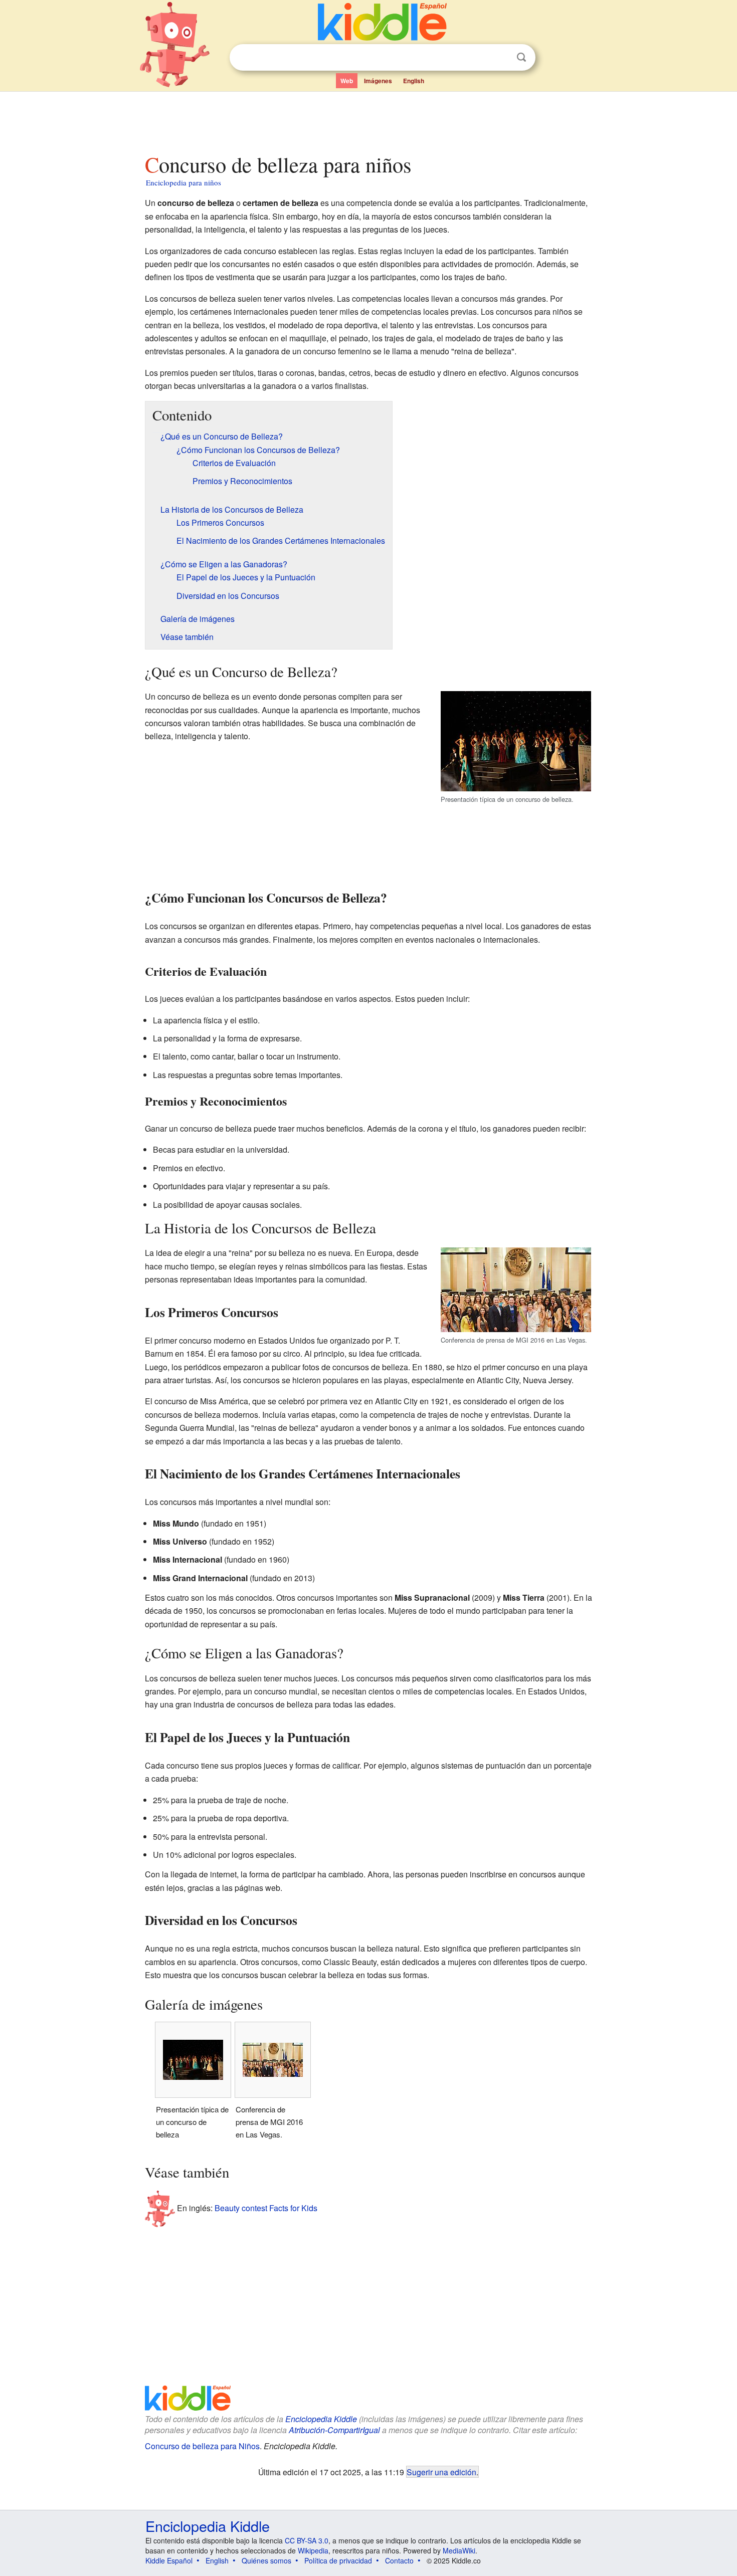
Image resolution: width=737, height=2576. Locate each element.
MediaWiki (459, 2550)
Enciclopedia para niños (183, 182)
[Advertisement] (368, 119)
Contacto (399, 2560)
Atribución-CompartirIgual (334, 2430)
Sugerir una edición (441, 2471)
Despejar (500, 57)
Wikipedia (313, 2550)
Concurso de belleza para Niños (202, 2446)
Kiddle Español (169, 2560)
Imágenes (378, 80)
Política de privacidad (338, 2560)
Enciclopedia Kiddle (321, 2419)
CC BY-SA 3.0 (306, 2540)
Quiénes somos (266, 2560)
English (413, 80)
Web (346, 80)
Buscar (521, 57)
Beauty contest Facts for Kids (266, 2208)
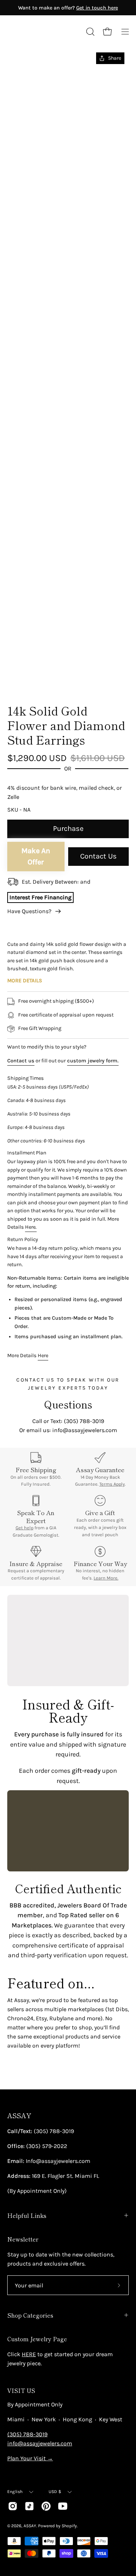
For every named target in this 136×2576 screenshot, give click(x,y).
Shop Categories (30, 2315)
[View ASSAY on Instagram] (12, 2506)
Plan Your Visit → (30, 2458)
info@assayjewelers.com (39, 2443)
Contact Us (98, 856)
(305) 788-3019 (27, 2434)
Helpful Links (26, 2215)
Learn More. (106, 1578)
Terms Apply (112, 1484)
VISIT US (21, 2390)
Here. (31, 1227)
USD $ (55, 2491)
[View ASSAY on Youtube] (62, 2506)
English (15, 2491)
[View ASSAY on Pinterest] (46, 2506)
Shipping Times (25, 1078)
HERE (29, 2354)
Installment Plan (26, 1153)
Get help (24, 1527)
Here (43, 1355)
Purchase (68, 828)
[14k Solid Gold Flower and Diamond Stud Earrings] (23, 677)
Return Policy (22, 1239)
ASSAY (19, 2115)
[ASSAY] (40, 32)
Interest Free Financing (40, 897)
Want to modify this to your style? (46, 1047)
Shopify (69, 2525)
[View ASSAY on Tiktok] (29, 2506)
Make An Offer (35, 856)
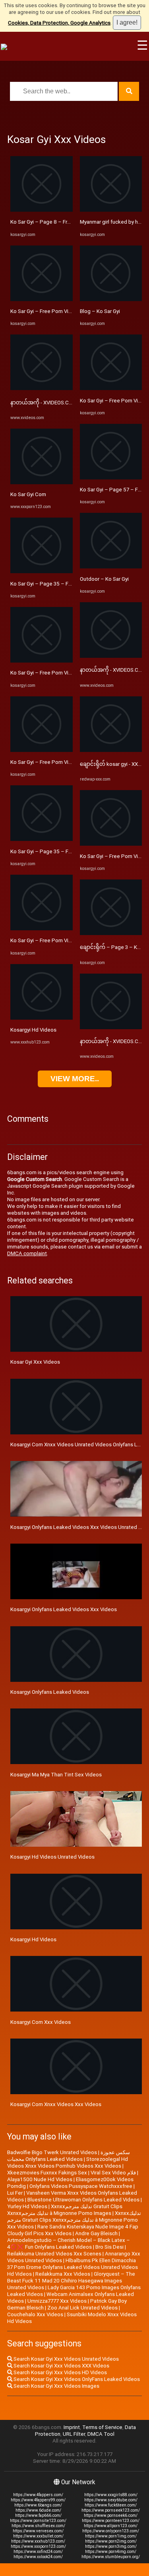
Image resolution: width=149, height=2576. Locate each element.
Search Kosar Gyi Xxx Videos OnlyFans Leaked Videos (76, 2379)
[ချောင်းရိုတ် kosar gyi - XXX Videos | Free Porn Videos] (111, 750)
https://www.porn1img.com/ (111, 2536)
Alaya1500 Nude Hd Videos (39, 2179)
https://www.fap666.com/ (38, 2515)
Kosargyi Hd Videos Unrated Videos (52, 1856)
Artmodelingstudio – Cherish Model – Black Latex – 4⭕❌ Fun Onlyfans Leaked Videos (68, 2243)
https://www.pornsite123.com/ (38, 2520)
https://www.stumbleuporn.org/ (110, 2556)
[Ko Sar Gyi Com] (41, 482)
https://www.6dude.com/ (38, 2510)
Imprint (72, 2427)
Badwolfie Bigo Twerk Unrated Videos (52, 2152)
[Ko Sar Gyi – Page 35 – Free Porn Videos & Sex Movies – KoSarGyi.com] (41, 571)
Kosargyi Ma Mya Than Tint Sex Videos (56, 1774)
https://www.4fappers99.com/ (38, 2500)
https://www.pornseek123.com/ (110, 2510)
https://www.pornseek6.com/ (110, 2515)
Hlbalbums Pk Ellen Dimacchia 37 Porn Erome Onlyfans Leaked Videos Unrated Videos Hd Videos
•••
TASK REQUIREMENTS: With images left out, the data must be transcribed exactly.

REPLY:
Image resolution: width=737, height=2576. Locate each element.
MediaWiki (459, 2550)
Enciclopedia para niños (183, 182)
[Advertisement] (368, 119)
Contacto (399, 2560)
Atribución-CompartirIgual (334, 2430)
Sugerir una edición (441, 2471)
Despejar (500, 57)
Wikipedia (313, 2550)
Concurso de belleza para Niños (202, 2446)
Kiddle Español (169, 2560)
Imágenes (378, 80)
Política de privacidad (338, 2560)
Enciclopedia Kiddle (321, 2419)
CC BY-SA 3.0 (306, 2540)
Quiénes somos (266, 2560)
English (413, 80)
Web (346, 80)
Buscar (521, 57)
Beauty contest Facts for Kids (266, 2208)
For every named target in this 136×2576 screenshot, give click(x,y).
Shop Categories (30, 2315)
[View ASSAY on Instagram] (12, 2506)
Plan Your Visit → (30, 2458)
info@assayjewelers.com (39, 2443)
Contact Us (98, 856)
(305) 788-3019 (27, 2434)
Helpful Links (26, 2215)
Learn More. (106, 1578)
Terms Apply (112, 1484)
VISIT US (21, 2390)
Here. (31, 1227)
USD $ (55, 2491)
[View ASSAY on Youtube] (62, 2506)
English (15, 2491)
[View ASSAY on Pinterest] (46, 2506)
Shipping Times (25, 1078)
HERE (29, 2354)
Installment Plan (26, 1153)
Get help (24, 1527)
Here (43, 1355)
Purchase (68, 828)
[14k Solid Gold Flower and Diamond Stud Earrings] (23, 677)
Return Policy (22, 1239)
ASSAY (19, 2115)
[ASSAY] (40, 32)
Interest Free Financing (40, 897)
Want to modify this to your style? (46, 1047)
Shopify (69, 2525)
[View ASSAY on Tiktok] (29, 2506)
Make An Offer (35, 856)
Image resolution: width=149, height=2576. Locate each element.
Search Kosar Gyi Xxx Videos OnlyFans Leaked Videos (76, 2379)
[ချောင်းရိုတ် kosar gyi - XXX Videos | Free Porn Videos] (111, 750)
https://www.porn1img.com/ (111, 2536)
Alaya1500 Nude Hd Videos (39, 2179)
https://www.fap666.com/ (38, 2515)
Kosargyi Hd Videos Unrated Videos (52, 1856)
Artmodelingstudio – Cherish Model – Black Latex – 4⭕❌ Fun Onlyfans Leaked Videos (68, 2243)
https://www.pornsite123.com/ (38, 2520)
https://www.stumbleuporn.org/ (110, 2556)
[Ko Sar Gyi Com] (41, 482)
https://www.6dude.com/ (38, 2510)
Imprint (72, 2427)
Badwolfie Bigo Twerk Unrated Videos (52, 2152)
[Ko Sar Gyi – Page 35 – Free Porn Videos & Sex Movies – KoSarGyi.com] (41, 571)
Kosargyi Ma Mya Than Tint Sex Videos (56, 1774)
https://www.4fappers99.com/ (38, 2500)
https://www.pornseek123.com/ (110, 2510)
https://www.pornseek6.com/ (110, 2515)
Hlbalbums Pk Ellen Dimacchia 37 Porn Erome Onlyfans Leaked Videos Unrated Videos Hd Videos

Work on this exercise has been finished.